▸ **Assignment**
After locating the line that contains "Karriere (22, 1963)" in the following entries, reproduce it and each later line exactly, including the last.
[Start of section]
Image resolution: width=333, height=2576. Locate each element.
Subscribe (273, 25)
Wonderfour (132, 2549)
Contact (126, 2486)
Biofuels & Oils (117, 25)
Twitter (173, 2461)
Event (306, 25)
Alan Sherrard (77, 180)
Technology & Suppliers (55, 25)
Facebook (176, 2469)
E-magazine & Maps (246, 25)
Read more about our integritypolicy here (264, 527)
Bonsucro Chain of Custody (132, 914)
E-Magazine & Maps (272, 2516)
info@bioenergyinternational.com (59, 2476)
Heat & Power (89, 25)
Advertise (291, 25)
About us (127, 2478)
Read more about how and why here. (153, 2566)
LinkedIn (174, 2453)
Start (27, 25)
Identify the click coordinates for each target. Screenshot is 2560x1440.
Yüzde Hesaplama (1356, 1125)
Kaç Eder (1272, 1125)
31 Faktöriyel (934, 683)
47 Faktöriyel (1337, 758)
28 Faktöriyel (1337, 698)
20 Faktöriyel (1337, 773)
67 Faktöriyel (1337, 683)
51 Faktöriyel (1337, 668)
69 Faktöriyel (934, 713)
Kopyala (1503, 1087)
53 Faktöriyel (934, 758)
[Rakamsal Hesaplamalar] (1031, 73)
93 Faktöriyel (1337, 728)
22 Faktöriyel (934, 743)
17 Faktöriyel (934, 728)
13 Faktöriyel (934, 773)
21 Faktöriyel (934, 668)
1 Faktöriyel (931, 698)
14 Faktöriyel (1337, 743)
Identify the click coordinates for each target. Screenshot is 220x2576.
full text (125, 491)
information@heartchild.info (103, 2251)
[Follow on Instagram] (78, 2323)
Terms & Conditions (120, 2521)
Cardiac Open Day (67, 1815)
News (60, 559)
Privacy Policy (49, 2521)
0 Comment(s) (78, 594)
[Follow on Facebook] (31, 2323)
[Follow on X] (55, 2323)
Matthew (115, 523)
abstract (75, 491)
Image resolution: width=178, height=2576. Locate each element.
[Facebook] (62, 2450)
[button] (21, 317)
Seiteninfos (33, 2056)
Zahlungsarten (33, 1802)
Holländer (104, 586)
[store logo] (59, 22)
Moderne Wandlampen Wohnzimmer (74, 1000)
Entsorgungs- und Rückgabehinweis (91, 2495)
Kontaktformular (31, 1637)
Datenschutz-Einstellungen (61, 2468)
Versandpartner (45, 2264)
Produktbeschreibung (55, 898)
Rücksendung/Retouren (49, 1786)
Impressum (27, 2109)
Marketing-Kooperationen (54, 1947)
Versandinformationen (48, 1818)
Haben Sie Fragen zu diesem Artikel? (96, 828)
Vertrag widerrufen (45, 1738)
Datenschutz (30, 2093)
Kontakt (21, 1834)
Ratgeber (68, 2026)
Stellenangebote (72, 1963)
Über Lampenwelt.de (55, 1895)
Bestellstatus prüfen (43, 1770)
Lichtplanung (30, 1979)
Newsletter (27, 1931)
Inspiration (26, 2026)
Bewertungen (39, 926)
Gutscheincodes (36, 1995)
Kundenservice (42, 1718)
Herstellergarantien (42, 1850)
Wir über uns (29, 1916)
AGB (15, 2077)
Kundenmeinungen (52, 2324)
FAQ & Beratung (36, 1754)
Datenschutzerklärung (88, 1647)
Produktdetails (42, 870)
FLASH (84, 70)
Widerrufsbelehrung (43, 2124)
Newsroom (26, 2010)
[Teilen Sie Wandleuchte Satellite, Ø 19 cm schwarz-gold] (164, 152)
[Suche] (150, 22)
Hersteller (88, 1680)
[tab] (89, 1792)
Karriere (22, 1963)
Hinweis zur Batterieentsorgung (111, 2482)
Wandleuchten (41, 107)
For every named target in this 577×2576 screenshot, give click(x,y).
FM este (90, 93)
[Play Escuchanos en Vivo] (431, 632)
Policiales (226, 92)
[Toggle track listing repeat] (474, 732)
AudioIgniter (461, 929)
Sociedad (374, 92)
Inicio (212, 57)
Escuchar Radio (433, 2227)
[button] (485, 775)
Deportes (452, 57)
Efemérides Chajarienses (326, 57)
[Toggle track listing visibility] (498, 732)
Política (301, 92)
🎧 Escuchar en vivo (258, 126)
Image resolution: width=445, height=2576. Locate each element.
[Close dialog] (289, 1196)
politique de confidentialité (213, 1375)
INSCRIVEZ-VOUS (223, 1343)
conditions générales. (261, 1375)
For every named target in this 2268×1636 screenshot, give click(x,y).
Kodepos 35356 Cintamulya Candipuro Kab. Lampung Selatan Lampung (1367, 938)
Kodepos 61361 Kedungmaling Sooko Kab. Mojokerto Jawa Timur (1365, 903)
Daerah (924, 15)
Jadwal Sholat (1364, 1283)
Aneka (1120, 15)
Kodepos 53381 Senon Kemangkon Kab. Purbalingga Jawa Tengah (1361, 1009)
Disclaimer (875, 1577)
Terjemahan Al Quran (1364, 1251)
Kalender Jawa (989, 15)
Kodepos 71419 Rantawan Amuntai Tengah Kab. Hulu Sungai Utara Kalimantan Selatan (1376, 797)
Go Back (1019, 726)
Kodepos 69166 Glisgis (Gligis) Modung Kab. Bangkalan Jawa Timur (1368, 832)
[End of section]
▸ **Final answer**
Karriere (22, 1963)
Hinweis zur Batterieentsorgung (111, 2482)
Wandleuchten (41, 107)
For every named target in this 577×2576 screenshot, give click(x,y).
FM este (90, 93)
[Play Escuchanos en Vivo] (431, 632)
Policiales (226, 92)
[Toggle track listing repeat] (474, 732)
AudioIgniter (461, 929)
Sociedad (374, 92)
Inicio (212, 57)
Escuchar Radio (433, 2227)
[button] (485, 775)
Deportes (452, 57)
Efemérides Chajarienses (326, 57)
[Toggle track listing visibility] (498, 732)
Política (301, 92)
🎧 Escuchar en vivo (258, 126)
Image resolution: width=445, height=2576. Locate each element.
[Close dialog] (289, 1196)
politique de confidentialité (213, 1375)
INSCRIVEZ-VOUS (223, 1343)
conditions générales. (261, 1375)
For every named target in this 2268×1636 screenshot, give click(x,y).
Kodepos 35356 Cintamulya Candipuro Kab. Lampung Selatan Lampung (1367, 938)
Kodepos 61361 Kedungmaling Sooko Kab. Mojokerto Jawa Timur (1365, 903)
Daerah (924, 15)
Jadwal Sholat (1364, 1283)
Aneka (1120, 15)
Kodepos 53381 Senon Kemangkon Kab. Purbalingga Jawa Tengah (1361, 1009)
Disclaimer (875, 1577)
Terjemahan Al Quran (1364, 1251)
Kalender Jawa (989, 15)
Kodepos 71419 Rantawan Amuntai Tengah Kab. Hulu Sungai Utara Kalimantan Selatan (1376, 797)
Go Back (1019, 726)
Kodepos 69166 Glisgis (Gligis) Modung Kab. Bangkalan Jawa Timur (1368, 832)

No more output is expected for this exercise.